[About this task]: Nothing but the lines from the one containing "Click the Envelope (封筒) icon" through the end of the entries below should appear in your answer, transcribed exactly; please drop the pictures.

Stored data
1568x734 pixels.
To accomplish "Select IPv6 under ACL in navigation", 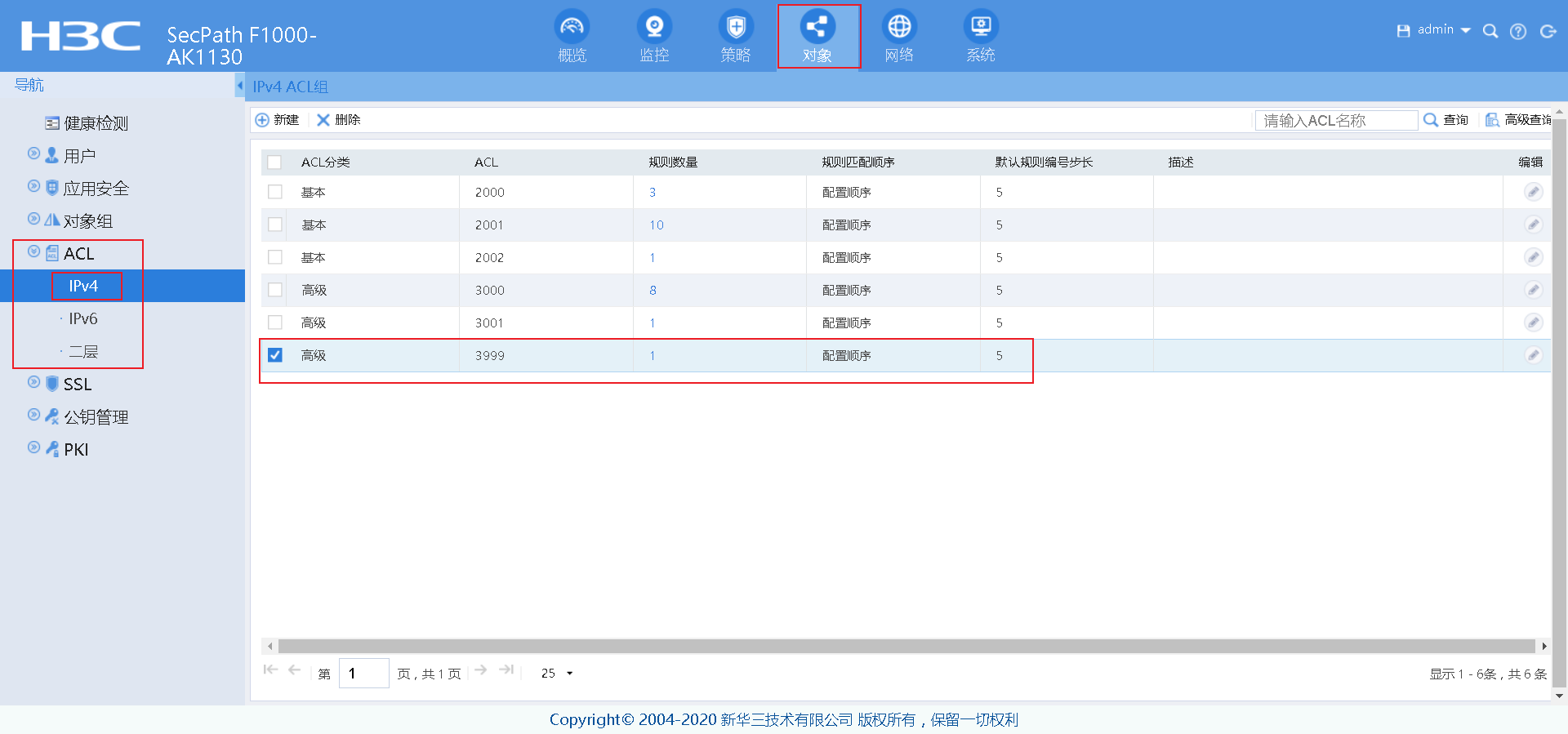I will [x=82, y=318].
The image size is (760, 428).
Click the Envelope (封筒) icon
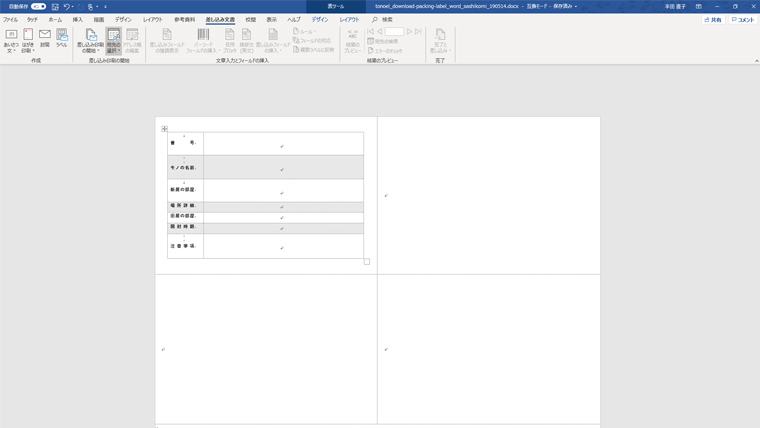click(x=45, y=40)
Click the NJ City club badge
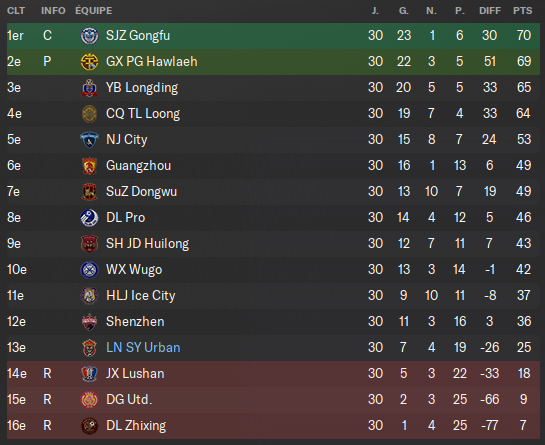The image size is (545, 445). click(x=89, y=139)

[Solution to this task]:
Click the Envelope (封筒) icon
click(x=45, y=40)
Click the NJ City club badge
The image size is (545, 445). click(x=89, y=139)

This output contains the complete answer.